* Start Given entries *

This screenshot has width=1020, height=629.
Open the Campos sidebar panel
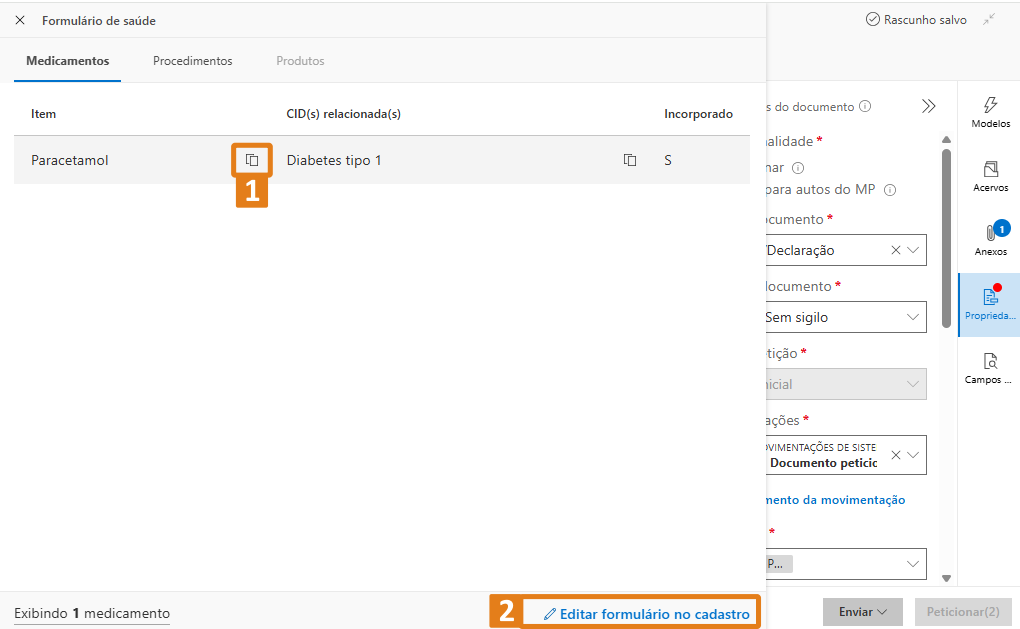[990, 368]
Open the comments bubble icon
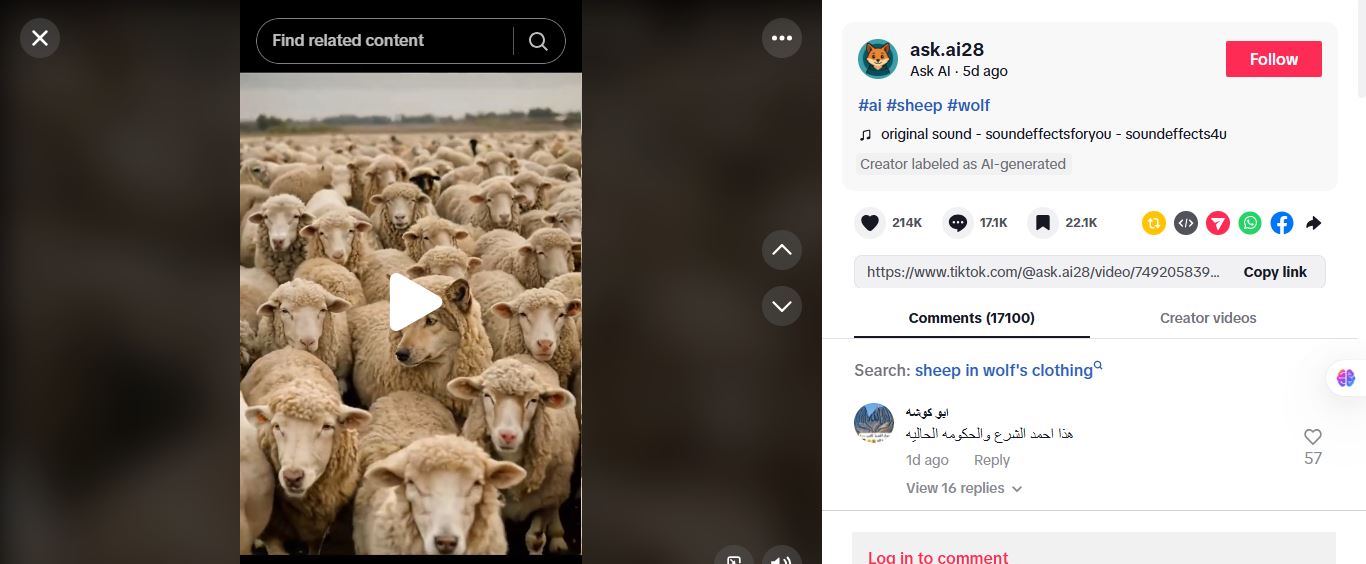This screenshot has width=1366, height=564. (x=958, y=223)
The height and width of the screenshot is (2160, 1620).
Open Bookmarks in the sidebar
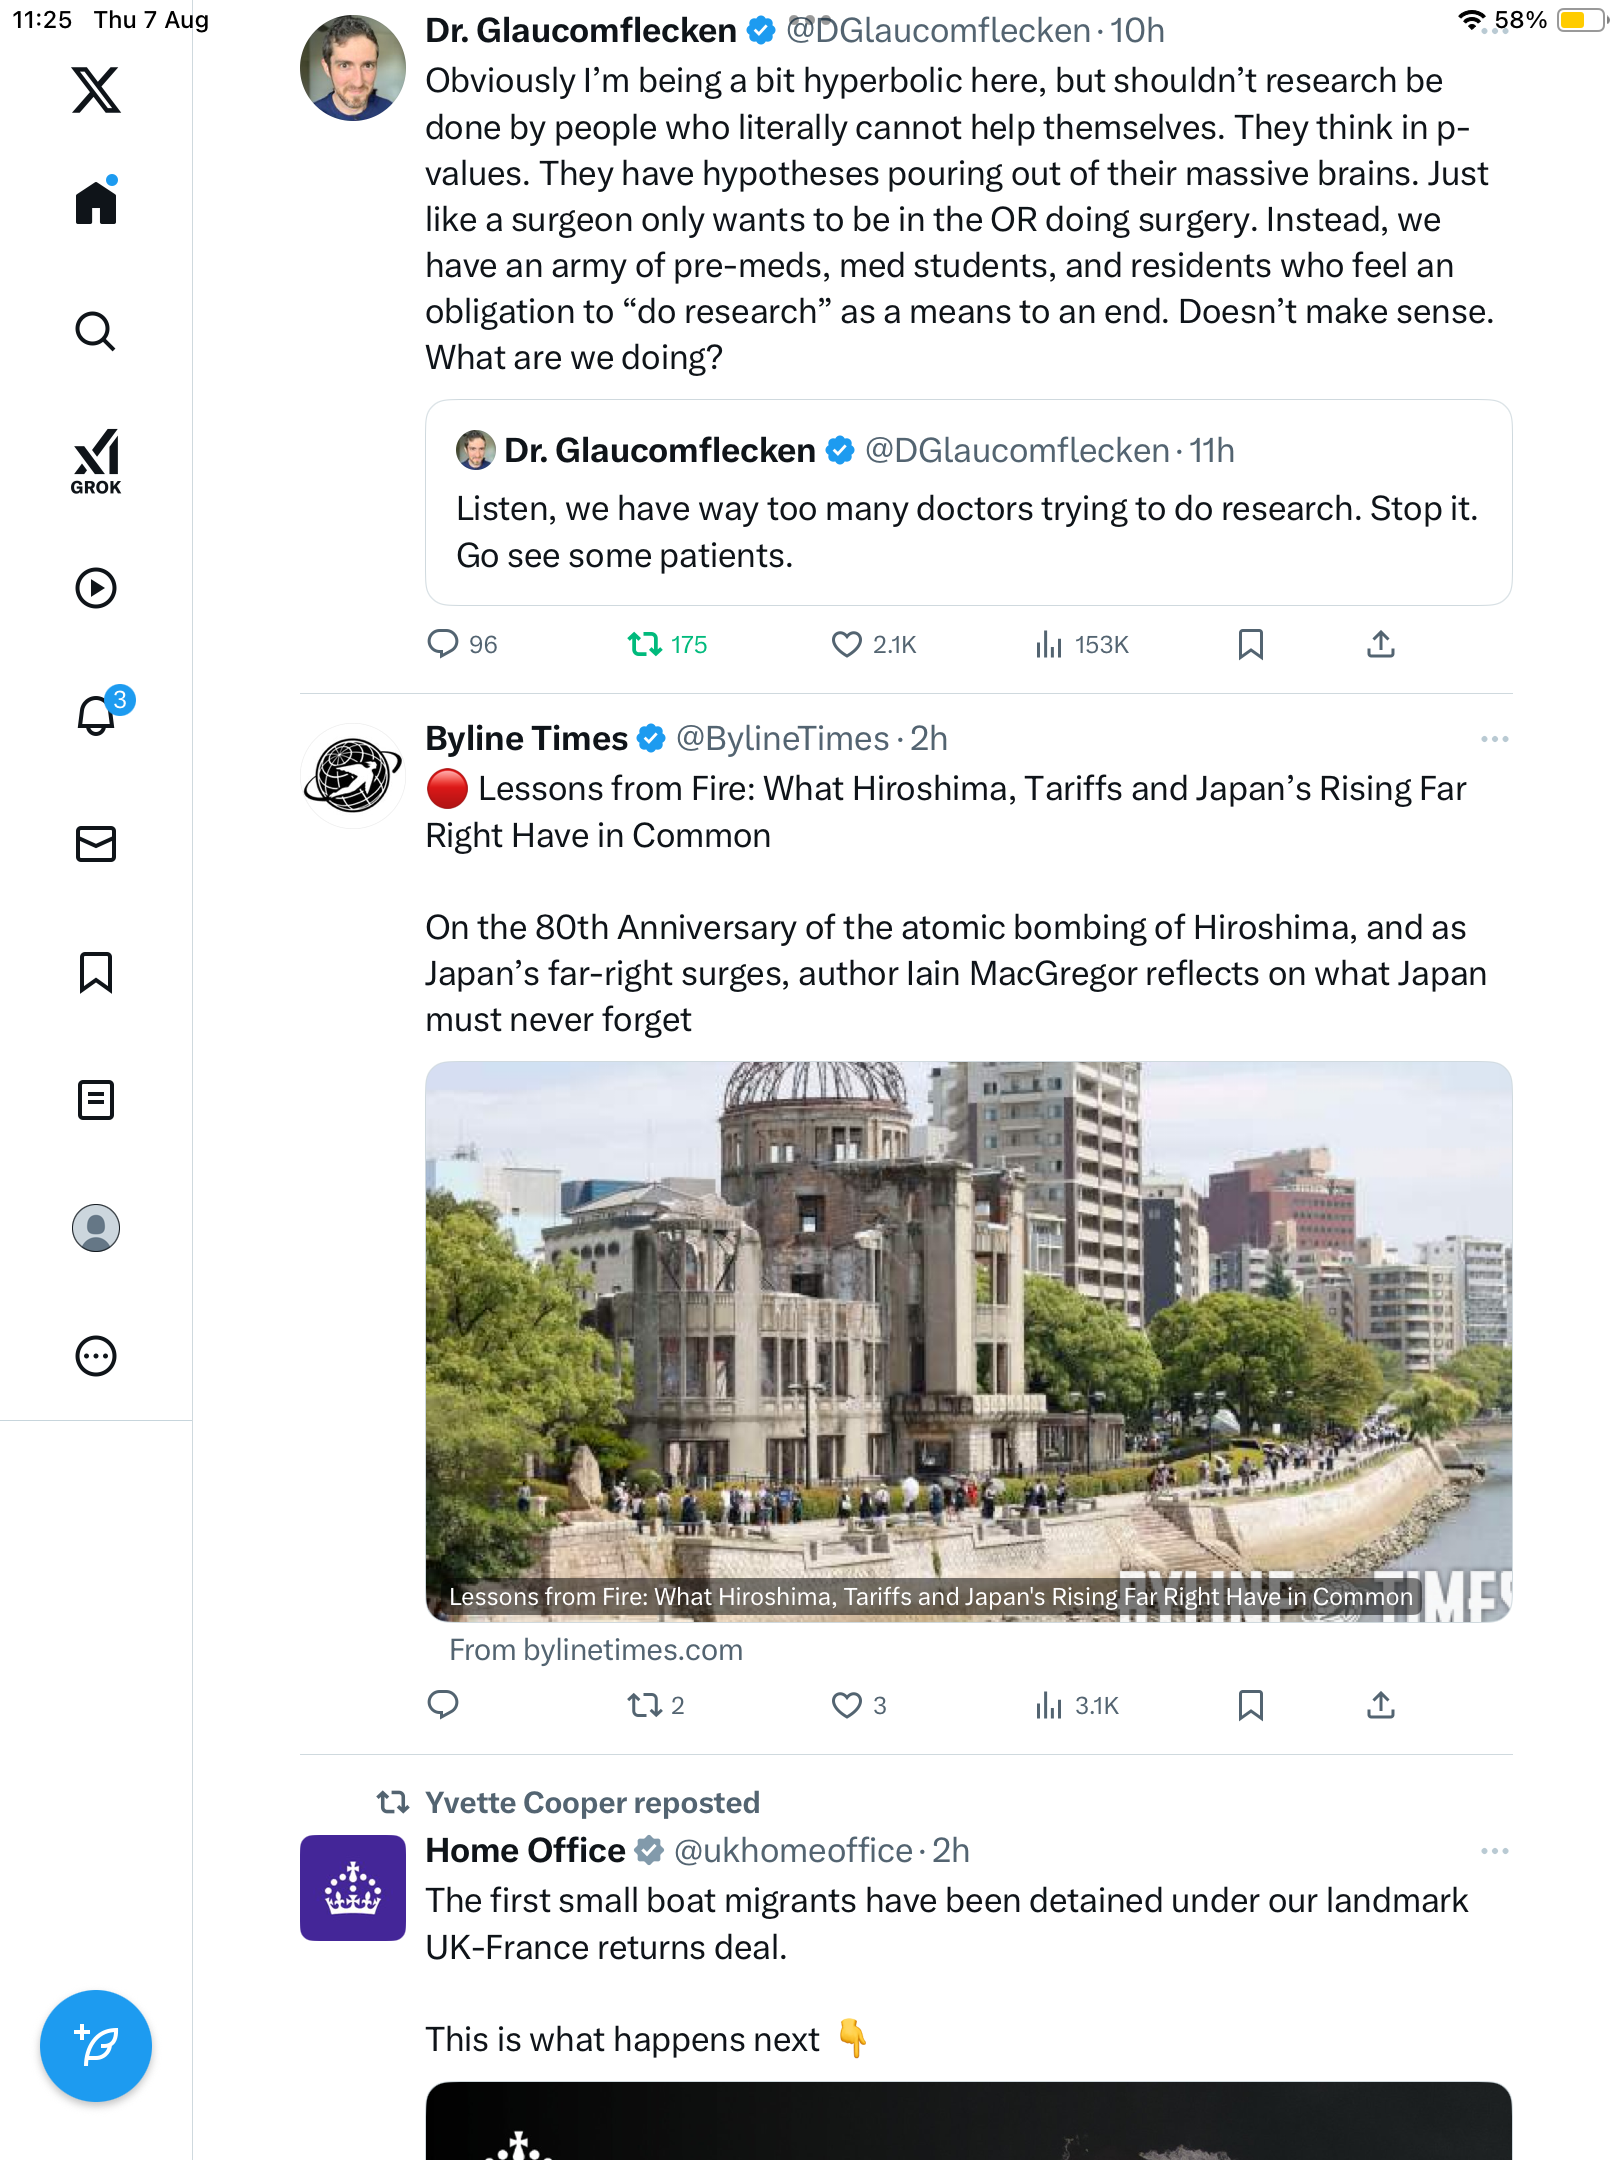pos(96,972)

* End Given entries *
* Start Given entries *

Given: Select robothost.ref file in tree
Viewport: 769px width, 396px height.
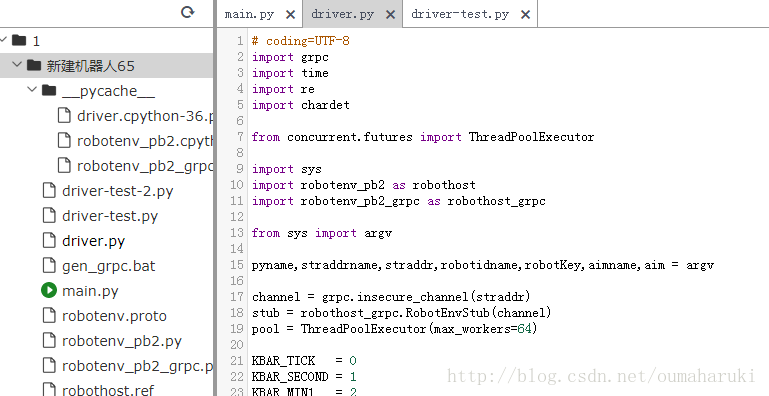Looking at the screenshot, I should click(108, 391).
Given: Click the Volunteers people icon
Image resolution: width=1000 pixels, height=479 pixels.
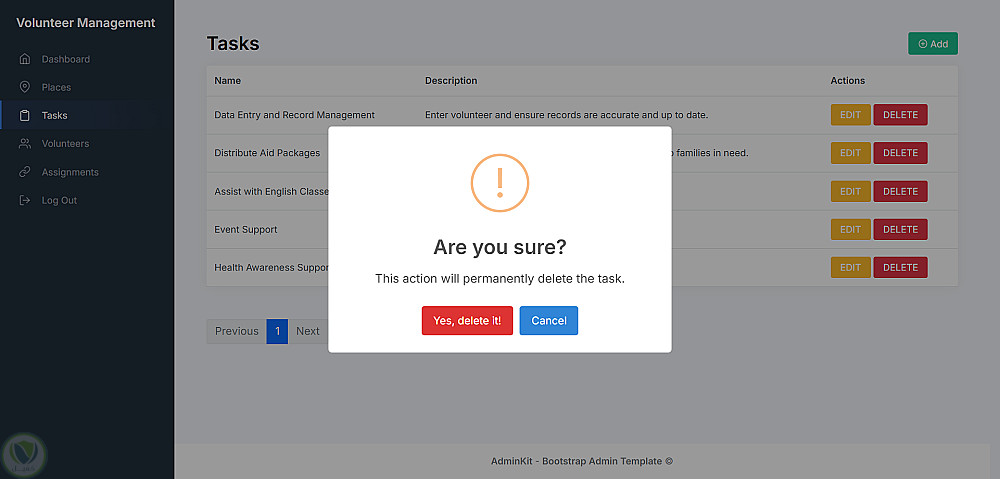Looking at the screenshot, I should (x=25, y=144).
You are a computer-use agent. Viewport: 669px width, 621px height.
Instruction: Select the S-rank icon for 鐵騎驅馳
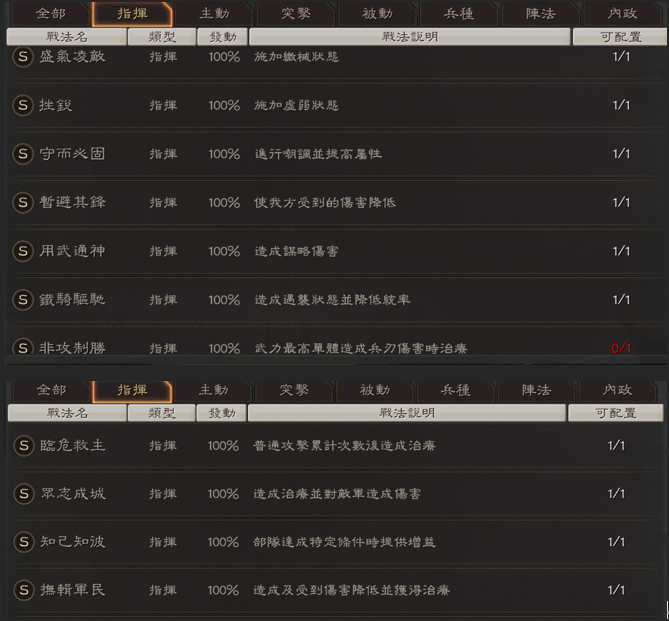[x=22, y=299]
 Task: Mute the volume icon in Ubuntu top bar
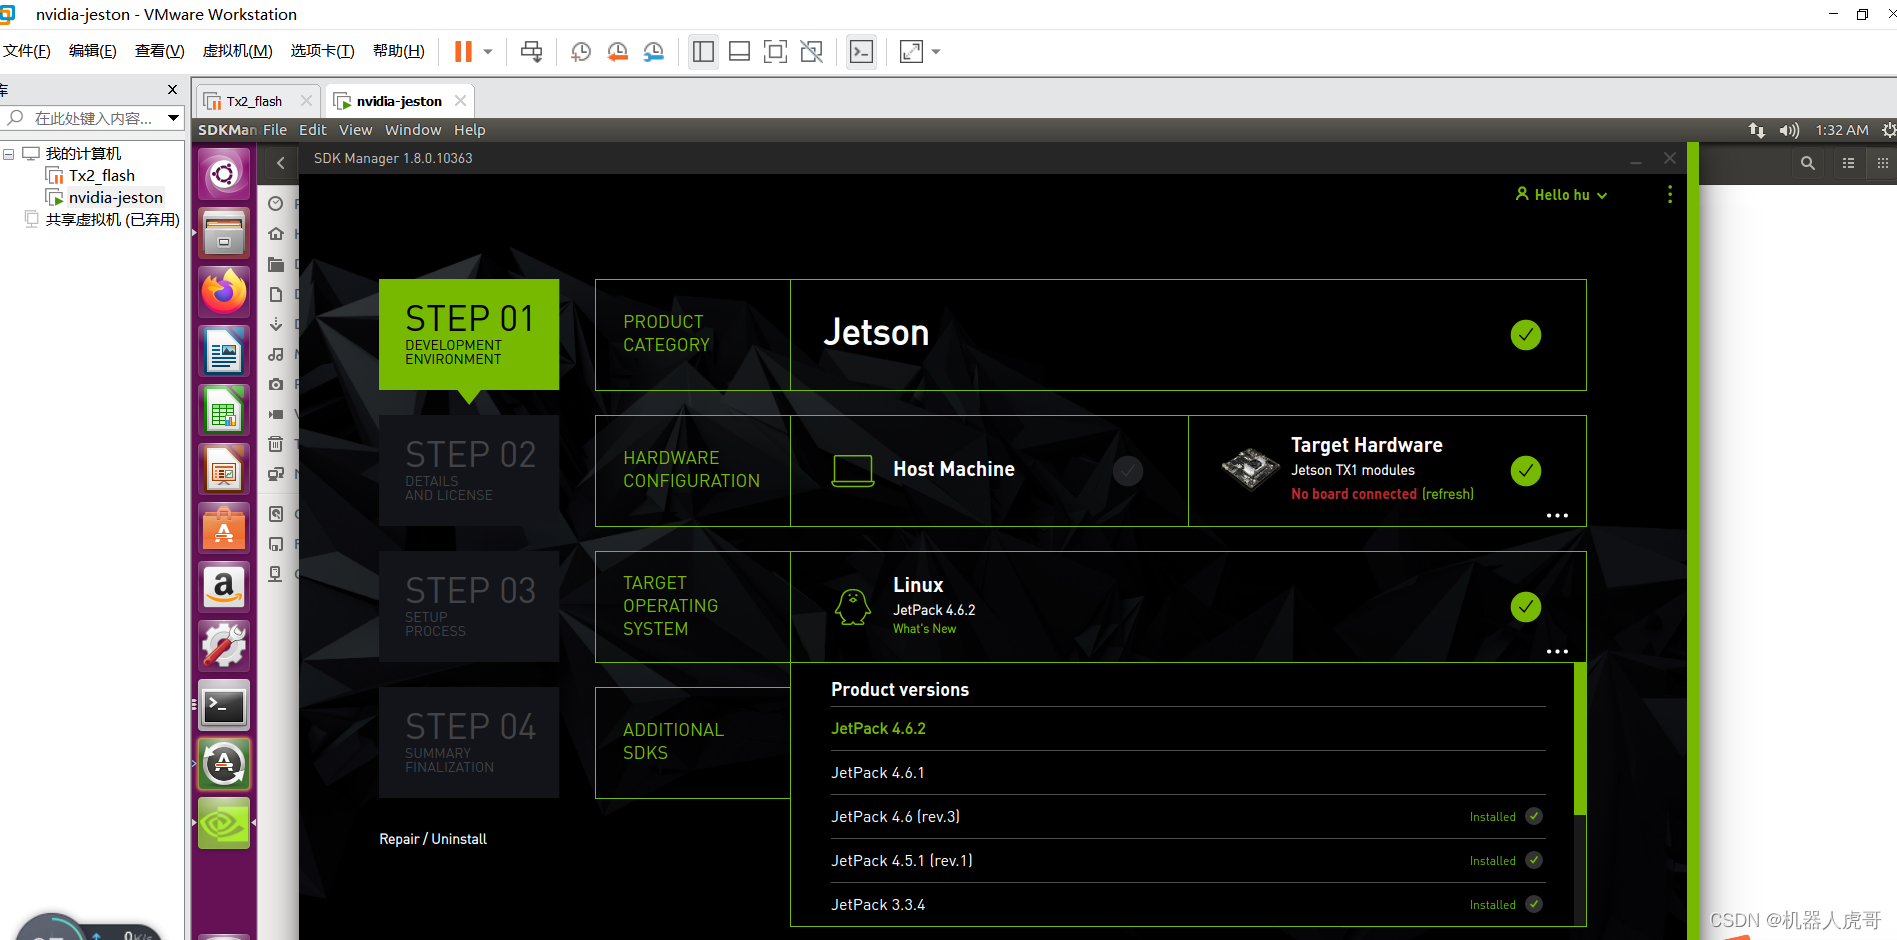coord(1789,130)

* End Given entries *

(Task to complete):
Write out the lines as a numbered list, starting at the line that contains "This screenshot has width=1020, height=629." and ending at the line that contains "pos(96,972)". Skip blank lines and leave the pictures out.

(Answer to this exercise):
1. This screenshot has width=1020, height=629.
2. Open the Campos sidebar panel
3. [990, 368]
4. Open the comments bubble icon
5. This screenshot has width=1366, height=564. (x=958, y=223)
6. The height and width of the screenshot is (2160, 1620).
7. Open Bookmarks in the sidebar
8. pos(96,972)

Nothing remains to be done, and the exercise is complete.